Rabbis from all denominations could be spotted, including Rabbi Menashe East of the Mount Freedom Jewish Center, who brought along his young children, Ayala and Erez. New to the community, it was his first MetroWest Super Sunday. “Incredible,” he said. “Massive.”
“This effort is very important for our community and for the broader Jewish community.”
East’s children were among those who enjoyed Hanukka activities set up in the gym, including an olive press, sand art, edible dreidel-making, and an NJJN art contest.
Shana Slater, eight, of Livingston was painting her name while her older sister Veronica, 11, was busy making phone calls. “My mom doesn’t allow me to make calls yet,” she said by way of explanation. “We’ve been coming to Super Sunday forever to support federation,” said mom Lisa Slater.

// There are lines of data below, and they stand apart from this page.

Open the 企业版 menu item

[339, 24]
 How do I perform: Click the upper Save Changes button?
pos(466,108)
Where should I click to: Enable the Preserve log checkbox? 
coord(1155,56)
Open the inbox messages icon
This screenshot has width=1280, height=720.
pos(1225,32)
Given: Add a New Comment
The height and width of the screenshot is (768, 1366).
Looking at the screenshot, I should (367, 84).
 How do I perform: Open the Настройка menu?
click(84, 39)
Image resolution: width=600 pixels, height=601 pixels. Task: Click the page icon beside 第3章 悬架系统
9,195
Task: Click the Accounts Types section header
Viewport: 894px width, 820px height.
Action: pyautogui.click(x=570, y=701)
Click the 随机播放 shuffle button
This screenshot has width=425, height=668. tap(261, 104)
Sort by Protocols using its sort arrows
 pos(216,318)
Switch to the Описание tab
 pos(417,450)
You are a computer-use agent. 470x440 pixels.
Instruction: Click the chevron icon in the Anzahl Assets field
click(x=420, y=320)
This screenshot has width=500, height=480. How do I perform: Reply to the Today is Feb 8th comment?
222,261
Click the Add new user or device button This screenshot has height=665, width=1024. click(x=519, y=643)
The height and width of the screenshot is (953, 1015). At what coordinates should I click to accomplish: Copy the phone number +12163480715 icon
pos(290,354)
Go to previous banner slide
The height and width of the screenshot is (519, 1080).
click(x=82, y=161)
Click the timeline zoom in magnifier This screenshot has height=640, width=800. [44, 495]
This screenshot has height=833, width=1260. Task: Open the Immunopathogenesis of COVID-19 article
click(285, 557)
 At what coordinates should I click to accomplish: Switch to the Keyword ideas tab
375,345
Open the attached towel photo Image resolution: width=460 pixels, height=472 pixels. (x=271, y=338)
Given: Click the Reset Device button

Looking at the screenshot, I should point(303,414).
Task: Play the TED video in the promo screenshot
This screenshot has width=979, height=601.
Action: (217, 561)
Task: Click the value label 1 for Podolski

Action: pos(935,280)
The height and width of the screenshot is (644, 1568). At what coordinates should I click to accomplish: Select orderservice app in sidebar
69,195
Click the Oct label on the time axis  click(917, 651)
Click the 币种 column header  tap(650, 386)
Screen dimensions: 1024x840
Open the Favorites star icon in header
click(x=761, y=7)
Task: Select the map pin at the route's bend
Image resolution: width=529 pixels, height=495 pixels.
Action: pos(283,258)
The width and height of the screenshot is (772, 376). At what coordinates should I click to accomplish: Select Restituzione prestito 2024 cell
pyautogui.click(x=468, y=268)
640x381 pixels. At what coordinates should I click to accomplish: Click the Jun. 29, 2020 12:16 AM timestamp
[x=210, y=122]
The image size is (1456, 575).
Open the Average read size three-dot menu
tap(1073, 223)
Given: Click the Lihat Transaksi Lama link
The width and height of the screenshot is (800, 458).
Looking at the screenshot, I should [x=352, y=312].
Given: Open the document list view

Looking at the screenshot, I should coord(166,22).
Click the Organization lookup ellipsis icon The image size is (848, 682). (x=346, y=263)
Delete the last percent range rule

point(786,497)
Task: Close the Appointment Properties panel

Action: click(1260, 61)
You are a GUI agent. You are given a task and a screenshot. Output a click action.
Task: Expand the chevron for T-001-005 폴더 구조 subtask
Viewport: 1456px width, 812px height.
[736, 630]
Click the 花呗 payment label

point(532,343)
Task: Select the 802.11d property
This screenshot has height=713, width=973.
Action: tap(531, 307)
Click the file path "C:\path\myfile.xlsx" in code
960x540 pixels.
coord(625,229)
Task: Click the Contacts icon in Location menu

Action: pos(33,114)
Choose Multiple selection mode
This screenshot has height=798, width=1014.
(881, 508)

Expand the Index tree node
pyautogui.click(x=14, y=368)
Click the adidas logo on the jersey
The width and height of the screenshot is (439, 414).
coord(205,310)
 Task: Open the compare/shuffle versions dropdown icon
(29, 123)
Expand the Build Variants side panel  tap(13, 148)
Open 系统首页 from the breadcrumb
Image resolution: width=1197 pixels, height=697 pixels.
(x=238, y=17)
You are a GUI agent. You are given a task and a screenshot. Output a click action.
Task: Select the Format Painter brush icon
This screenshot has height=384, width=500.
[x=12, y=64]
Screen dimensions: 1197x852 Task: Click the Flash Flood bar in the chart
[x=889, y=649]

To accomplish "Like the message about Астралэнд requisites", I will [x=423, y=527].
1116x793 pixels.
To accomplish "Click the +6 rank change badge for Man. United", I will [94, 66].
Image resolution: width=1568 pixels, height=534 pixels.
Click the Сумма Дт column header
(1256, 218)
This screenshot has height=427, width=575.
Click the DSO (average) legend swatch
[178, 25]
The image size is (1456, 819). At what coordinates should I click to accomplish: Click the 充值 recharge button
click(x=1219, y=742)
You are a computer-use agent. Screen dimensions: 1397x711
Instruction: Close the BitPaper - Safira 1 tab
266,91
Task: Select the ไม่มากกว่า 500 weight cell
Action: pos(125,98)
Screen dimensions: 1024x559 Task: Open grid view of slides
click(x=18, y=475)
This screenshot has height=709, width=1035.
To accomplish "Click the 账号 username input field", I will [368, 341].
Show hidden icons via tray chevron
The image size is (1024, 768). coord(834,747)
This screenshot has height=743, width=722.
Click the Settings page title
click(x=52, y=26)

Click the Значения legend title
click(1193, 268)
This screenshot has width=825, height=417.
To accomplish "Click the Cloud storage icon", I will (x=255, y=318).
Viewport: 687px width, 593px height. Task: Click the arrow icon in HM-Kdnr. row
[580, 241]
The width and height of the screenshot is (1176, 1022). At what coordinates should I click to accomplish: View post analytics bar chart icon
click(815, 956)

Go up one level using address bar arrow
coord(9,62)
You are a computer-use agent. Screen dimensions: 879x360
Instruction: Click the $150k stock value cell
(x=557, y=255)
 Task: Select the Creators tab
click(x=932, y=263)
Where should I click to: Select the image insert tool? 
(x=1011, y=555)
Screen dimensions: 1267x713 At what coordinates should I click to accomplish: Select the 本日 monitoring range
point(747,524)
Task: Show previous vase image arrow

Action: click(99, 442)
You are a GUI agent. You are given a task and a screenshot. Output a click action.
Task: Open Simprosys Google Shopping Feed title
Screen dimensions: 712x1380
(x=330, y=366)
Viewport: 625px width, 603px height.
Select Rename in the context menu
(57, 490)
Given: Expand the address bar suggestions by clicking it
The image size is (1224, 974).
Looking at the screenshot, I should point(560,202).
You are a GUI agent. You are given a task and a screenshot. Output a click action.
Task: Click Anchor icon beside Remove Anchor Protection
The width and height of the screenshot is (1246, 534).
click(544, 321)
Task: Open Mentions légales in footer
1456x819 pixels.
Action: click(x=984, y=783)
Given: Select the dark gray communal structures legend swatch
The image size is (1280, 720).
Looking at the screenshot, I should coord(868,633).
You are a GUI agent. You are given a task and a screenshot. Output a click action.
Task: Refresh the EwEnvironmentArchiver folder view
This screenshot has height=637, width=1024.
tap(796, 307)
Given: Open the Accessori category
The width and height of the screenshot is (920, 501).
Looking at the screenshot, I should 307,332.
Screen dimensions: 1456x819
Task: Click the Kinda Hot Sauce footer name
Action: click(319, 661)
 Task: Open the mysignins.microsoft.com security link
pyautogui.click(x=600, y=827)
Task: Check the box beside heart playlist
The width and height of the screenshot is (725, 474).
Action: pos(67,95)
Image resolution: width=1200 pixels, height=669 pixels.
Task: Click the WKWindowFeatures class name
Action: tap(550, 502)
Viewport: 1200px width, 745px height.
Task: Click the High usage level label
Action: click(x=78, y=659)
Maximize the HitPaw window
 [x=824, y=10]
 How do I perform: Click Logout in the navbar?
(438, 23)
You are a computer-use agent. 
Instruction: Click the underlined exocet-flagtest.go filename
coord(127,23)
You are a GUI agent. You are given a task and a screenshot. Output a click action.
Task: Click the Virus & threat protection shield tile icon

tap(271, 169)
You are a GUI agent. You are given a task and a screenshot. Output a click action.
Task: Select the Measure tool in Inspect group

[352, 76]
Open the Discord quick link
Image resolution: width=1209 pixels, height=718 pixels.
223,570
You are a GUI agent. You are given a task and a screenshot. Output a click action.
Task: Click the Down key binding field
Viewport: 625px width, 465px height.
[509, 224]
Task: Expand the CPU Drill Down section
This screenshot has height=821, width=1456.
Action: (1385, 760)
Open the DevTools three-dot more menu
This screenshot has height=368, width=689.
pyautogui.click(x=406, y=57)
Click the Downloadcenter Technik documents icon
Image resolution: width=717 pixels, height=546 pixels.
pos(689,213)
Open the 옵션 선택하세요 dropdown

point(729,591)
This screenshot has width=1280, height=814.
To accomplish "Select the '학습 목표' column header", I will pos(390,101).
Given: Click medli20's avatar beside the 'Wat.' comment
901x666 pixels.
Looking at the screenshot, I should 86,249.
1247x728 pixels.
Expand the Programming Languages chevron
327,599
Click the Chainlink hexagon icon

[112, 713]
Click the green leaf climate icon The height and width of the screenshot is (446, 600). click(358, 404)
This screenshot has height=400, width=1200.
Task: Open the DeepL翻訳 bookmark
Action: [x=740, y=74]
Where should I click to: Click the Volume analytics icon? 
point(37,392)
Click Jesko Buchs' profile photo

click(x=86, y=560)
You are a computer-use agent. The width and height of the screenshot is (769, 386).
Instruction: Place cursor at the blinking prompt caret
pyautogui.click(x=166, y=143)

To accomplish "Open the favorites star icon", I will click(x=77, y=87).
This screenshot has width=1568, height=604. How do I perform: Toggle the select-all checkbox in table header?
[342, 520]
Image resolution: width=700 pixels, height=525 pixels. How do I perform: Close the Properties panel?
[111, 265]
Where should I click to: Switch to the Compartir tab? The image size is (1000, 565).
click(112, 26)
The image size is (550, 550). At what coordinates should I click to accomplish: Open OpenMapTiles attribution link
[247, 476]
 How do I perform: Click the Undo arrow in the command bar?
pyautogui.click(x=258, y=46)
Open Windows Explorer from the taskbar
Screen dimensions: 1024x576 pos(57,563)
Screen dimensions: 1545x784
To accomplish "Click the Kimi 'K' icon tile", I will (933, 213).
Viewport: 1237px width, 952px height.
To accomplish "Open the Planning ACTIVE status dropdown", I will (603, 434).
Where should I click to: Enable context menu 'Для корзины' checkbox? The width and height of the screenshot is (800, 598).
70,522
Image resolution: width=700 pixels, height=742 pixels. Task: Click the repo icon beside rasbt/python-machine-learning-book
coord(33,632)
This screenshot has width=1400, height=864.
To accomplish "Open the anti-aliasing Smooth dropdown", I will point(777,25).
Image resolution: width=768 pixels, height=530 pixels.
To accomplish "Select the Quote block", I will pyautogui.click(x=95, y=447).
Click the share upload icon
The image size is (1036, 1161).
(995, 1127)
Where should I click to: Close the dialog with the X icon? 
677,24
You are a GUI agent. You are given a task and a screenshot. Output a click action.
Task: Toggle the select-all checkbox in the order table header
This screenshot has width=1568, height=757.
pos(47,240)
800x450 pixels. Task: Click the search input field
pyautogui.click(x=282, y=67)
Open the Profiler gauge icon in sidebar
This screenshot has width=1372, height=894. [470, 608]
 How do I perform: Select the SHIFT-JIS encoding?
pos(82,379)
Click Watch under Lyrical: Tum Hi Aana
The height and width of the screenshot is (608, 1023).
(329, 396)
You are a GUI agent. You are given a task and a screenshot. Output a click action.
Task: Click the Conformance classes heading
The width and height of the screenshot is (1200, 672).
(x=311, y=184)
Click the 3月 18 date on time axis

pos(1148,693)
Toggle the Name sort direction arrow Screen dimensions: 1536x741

There was Hanukka shopping in the atrium and plenty of community chatter, but the main event remained the phone bank area where, toward the end of the day, more than 100 teens and college students came to make calls.
Rita Waldor was presented with the Muriel Walter Volunteer of the Year Award, which she accepted with two of her grandchildren, Gabriel and Nathaniel, standing with her.
Following Super Sunday, volunteers participated in a second day of calling, known as Terrific Tuesday, on Dec. 8. Those who make annual gifts but were not reached on these two days can expect a call over the next couple of weeks.